The goal of this project is to establish a physics-forward co-design framework that unifies the relationships between structure, actuation, and control in small multimodal robots. We will examine how material compliance, internal energy storage, and control policy collectively determine energy efficiency, terrain traversability, and perceptual stability. Using physical MARBLE robots as an experimental testbed and a calibrated physics-based simulator (MARBLE-SIM) as a reduced-order digital model, we will integrate reinforcement-learning–driven design exploration with experimental validation to identify and test low-energy locomotion strategies. The results from physical trials will be used to refine the model and generate successive design iterations—closing the loop between simulation, learning, and hardware. This process will yield a generalizable method for predictive, data-driven co-design of energy-aware autonomous systems at the centimeter scale.
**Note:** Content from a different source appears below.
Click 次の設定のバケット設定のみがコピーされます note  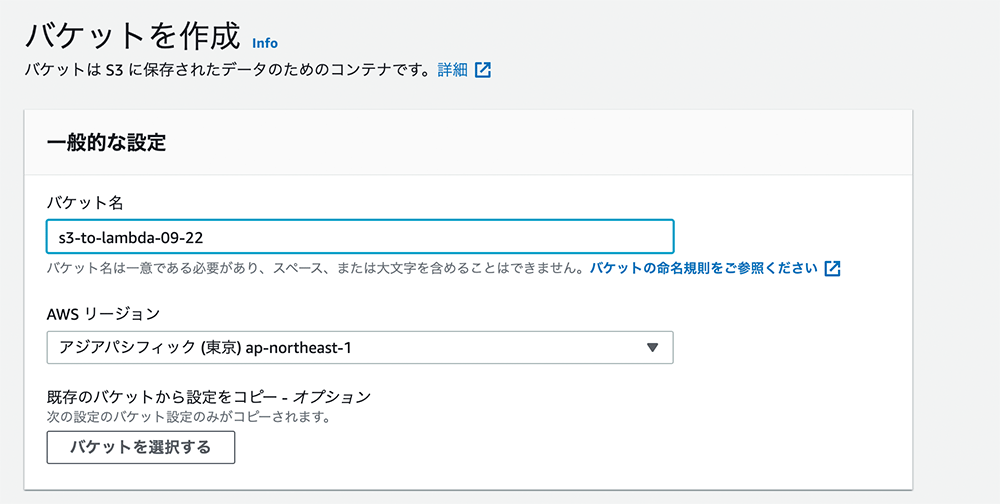[x=188, y=419]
We hypothesize that a physics-informed co-design process linking structural compliance, internal energy storage, and control policy will yield quantifiable gains in energy efficiency and autonomy for small ground robots. Specifically, we expect that:

  1. A calibrated, physics-forward simulator capturing elastic impacts, terrain deformation, and internal mass coupling will reproduce key energetic trends observed experimentally.
  2. Learning-in-the-loop optimization within this simulator will discover locomotion strategies that minimize energy use while maintaining stability and terrain adaptability.
  3. Iteratively validating and refining these strategies in hardware will expose the governing parameters and scaling laws that define energy-aware mobility at the centimeter scale.